----- EXCERPTED PASSAGE

You can't even see the damn tree! That thing was tiny. And now it's like four feet fucking tall!
Well, at least I have a Christmas tree all ready to go this year.
Besides those few things I've also entertained guests. That was the sweet part of the day. Billy brought MawMaw out and we had a very nice visit. I don't think that MawMaw gets out a lot and she's going through hard, sad times since her sweet husband, also named Billy, died. Halloween would have been 60 years they were married. And no matter how loving and attentive a family is, there's nothing that can replace a relationship like that.
But Billy sure does try. He's so sweet with his grandmother that it makes me want to cry. It's hard for her to get around but he supports her in every way possible. Makes sure that she has the best chair, a pillow to put behind her back. He's just...a good, good man.
And I think MawMaw was glad to be here. She had a bowl of soup and I swear, she ate about five pieces of the bread I baked last night which made me proud. After PawPaw died Billy said her daily diet pretty much consisted of a yogurt and maybe a banana for breakfast, a milkshake sometime in the afternoon, and a Kahlua and cream before bed. A good, stiff breeze would blow her away. After lunch Hank came out and we all had a little stroll around the yard to check out the garden and look at where the giant tree had fallen down. I believe she was happy to be outside. I picked her some greens from the garden and after our little outing, she curled up in Mr. Moon's recliner and had a little nap while Billy and Hank and I talked on the back porch. When she woke up and was ready to go home I packed up the rest of the soup and half a loaf of bread and some leftover red cabbage and apples for her to take home. She told me to tell Mr. Moon that when he got deer sausage made to put her name in the hat for some.

----------
----- SOURCE EXCERPT

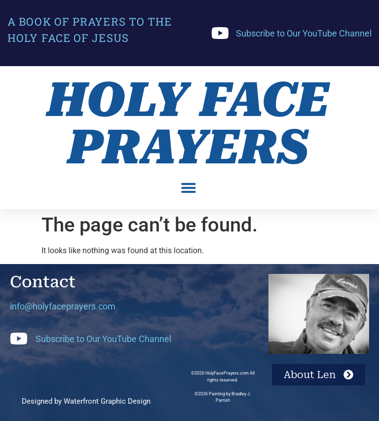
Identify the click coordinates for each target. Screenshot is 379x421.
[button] (188, 187)
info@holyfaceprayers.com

----------

→ AIM
Reproduce the whole passage above about MawMaw's visit word for word, from its first line to its last.

→ SOLUTION FOR THIS PROBLEM
You can't even see the damn tree! That thing was tiny. And now it's like four feet fucking tall!
Well, at least I have a Christmas tree all ready to go this year.
Besides those few things I've also entertained guests. That was the sweet part of the day. Billy brought MawMaw out and we had a very nice visit. I don't think that MawMaw gets out a lot and she's going through hard, sad times since her sweet husband, also named Billy, died. Halloween would have been 60 years they were married. And no matter how loving and attentive a family is, there's nothing that can replace a relationship like that.
But Billy sure does try. He's so sweet with his grandmother that it makes me want to cry. It's hard for her to get around but he supports her in every way possible. Makes sure that she has the best chair, a pillow to put behind her back. He's just...a good, good man.
And I think MawMaw was glad to be here. She had a bowl of soup and I swear, she ate about five pieces of the bread I baked last night which made me proud. After PawPaw died Billy said her daily diet pretty much consisted of a yogurt and maybe a banana for breakfast, a milkshake sometime in the afternoon, and a Kahlua and cream before bed. A good, stiff breeze would blow her away. After lunch Hank came out and we all had a little stroll around the yard to check out the garden and look at where the giant tree had fallen down. I believe she was happy to be outside. I picked her some greens from the garden and after our little outing, she curled up in Mr. Moon's recliner and had a little nap while Billy and Hank and I talked on the back porch. When she woke up and was ready to go home I packed up the rest of the soup and half a loaf of bread and some leftover red cabbage and apples for her to take home. She told me to tell Mr. Moon that when he got deer sausage made to put her name in the hat for some.